Pick out and copy each line in the listing below that contains the string "size", matching case exactly.

##### Record set

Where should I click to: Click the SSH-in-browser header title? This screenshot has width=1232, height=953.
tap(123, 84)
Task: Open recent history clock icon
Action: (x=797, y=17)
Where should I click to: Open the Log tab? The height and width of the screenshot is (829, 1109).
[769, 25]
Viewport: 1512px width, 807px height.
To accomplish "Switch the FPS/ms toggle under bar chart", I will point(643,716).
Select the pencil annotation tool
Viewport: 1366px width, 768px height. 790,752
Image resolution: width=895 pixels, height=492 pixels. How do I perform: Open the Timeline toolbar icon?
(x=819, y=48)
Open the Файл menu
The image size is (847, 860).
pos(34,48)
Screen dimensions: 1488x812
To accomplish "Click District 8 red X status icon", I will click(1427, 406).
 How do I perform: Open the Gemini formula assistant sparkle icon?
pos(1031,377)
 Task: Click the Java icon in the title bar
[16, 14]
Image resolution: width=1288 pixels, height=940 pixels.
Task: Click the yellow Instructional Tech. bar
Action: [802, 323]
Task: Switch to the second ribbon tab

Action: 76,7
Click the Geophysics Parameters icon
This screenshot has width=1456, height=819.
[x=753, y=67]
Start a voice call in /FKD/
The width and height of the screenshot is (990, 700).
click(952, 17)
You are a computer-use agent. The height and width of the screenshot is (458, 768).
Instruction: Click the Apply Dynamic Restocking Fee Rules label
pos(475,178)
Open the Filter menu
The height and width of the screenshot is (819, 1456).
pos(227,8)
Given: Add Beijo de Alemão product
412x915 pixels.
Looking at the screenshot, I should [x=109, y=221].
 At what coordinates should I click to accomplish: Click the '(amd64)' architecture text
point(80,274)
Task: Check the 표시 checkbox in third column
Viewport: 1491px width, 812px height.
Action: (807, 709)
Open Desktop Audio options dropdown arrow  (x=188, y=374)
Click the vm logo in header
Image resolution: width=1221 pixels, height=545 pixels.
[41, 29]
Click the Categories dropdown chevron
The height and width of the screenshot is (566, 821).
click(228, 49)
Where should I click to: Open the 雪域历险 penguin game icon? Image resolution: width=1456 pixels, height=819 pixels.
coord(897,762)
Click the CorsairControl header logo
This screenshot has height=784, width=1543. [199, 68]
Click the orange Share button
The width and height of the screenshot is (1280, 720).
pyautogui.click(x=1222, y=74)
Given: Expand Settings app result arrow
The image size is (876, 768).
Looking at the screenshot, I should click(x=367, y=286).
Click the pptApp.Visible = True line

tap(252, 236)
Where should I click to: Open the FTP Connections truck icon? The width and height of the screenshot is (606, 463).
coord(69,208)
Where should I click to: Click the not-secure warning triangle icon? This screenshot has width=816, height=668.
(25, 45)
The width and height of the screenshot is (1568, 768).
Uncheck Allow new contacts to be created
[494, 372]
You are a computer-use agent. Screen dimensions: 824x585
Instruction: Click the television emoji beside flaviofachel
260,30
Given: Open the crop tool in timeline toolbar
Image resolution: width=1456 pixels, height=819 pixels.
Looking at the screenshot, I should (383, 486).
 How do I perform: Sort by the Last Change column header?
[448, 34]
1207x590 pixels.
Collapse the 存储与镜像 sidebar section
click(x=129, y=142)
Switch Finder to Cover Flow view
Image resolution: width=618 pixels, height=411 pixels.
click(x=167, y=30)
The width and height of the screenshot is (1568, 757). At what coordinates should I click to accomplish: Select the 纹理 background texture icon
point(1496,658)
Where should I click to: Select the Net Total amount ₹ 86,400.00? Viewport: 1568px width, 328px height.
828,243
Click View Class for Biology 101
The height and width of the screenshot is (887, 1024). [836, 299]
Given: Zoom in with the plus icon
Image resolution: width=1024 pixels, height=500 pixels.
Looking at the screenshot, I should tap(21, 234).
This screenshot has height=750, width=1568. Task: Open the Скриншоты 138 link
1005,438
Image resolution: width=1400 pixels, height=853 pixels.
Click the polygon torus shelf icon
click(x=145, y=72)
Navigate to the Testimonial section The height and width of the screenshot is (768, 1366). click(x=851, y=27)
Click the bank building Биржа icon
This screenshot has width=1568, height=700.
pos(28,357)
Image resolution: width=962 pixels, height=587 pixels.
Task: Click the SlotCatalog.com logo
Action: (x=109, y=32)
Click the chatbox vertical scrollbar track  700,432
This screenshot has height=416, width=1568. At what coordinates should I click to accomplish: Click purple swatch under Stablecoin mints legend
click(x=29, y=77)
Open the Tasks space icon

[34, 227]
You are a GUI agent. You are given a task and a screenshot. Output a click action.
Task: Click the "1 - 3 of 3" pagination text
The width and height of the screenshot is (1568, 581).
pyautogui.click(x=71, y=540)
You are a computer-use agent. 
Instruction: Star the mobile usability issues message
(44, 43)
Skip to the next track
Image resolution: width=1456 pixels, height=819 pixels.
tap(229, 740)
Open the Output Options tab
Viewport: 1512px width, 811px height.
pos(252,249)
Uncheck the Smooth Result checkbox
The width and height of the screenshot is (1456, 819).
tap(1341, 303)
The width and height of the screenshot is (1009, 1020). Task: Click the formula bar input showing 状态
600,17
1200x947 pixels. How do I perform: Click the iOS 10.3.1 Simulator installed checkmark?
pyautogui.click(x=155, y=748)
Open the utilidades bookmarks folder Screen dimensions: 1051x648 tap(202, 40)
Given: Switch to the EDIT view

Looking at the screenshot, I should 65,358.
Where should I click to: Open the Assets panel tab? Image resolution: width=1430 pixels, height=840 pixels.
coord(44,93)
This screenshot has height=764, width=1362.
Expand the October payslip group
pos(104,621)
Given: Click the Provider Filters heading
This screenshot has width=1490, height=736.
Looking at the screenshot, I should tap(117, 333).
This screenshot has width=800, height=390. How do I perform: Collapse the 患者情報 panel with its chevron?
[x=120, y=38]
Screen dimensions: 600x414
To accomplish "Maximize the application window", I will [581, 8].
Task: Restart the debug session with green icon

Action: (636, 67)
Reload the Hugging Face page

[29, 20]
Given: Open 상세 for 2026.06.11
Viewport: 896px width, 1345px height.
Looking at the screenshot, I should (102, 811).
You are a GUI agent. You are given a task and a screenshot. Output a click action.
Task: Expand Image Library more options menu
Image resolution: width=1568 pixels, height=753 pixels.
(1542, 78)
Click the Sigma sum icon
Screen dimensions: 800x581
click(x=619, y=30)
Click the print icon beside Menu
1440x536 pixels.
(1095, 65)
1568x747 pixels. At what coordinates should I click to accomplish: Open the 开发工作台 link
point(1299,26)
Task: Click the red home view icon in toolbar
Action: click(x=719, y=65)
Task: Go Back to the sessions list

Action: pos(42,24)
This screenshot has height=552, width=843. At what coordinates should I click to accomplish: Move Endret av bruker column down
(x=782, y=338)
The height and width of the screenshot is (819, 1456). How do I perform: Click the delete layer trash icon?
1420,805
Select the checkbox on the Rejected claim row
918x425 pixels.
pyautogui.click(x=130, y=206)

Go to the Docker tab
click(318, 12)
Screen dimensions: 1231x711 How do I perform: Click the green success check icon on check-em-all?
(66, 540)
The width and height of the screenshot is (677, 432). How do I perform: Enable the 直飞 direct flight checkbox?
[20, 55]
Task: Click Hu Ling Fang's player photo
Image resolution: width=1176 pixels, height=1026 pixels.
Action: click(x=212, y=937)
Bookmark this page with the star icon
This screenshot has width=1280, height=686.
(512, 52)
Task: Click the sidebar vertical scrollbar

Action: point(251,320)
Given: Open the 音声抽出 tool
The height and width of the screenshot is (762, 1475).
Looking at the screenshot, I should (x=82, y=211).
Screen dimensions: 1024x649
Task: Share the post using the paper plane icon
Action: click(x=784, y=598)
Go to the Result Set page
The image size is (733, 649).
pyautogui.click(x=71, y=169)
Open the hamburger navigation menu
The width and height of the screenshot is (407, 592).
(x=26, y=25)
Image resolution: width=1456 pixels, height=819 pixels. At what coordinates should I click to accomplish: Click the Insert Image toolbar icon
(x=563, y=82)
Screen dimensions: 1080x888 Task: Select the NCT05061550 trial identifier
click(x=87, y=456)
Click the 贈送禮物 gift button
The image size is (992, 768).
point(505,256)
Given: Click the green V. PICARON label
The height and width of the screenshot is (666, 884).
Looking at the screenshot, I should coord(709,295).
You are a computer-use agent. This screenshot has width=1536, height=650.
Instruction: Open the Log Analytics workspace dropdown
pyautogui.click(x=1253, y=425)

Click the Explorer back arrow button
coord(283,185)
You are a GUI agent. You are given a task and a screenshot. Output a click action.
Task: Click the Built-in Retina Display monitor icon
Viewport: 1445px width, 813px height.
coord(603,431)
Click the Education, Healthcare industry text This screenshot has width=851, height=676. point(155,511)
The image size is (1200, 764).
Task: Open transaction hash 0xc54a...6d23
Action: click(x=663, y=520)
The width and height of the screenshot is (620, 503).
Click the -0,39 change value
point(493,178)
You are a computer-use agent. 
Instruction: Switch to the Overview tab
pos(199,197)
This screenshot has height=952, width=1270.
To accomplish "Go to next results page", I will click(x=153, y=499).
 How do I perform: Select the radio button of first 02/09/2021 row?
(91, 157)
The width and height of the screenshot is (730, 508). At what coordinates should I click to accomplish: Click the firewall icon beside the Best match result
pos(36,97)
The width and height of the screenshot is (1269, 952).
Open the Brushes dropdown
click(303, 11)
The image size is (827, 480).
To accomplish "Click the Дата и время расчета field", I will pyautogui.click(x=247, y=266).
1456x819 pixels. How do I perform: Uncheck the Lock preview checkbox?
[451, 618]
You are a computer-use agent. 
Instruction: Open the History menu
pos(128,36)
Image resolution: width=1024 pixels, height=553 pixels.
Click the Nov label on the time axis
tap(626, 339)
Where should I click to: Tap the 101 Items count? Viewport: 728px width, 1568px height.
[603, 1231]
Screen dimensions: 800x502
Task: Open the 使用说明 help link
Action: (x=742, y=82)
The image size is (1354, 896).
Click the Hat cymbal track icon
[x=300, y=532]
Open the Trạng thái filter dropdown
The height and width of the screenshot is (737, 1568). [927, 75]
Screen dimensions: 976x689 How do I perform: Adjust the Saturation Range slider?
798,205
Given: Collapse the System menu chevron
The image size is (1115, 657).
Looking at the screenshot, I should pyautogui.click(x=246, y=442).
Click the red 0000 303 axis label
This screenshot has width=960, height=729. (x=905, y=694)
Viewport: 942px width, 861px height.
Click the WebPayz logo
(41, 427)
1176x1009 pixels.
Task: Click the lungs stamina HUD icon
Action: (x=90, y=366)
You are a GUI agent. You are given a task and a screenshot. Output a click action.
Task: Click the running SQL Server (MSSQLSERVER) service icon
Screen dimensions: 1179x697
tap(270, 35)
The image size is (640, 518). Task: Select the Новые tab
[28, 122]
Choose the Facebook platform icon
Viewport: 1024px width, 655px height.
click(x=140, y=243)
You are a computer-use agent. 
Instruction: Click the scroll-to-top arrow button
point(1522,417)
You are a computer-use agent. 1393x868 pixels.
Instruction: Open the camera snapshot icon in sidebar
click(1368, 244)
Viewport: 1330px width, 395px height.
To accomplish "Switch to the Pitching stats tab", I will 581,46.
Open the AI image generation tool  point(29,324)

##########

__Response__:
The image size is (847, 860).
The image size is (876, 768).
The image size is (733, 649).
The image size is (992, 768).
The image size is (1200, 764).
The image size is (827, 480).
The image size is (1354, 896).
The image size is (1115, 657).
The image size is (640, 518). Task: Select the Новые tab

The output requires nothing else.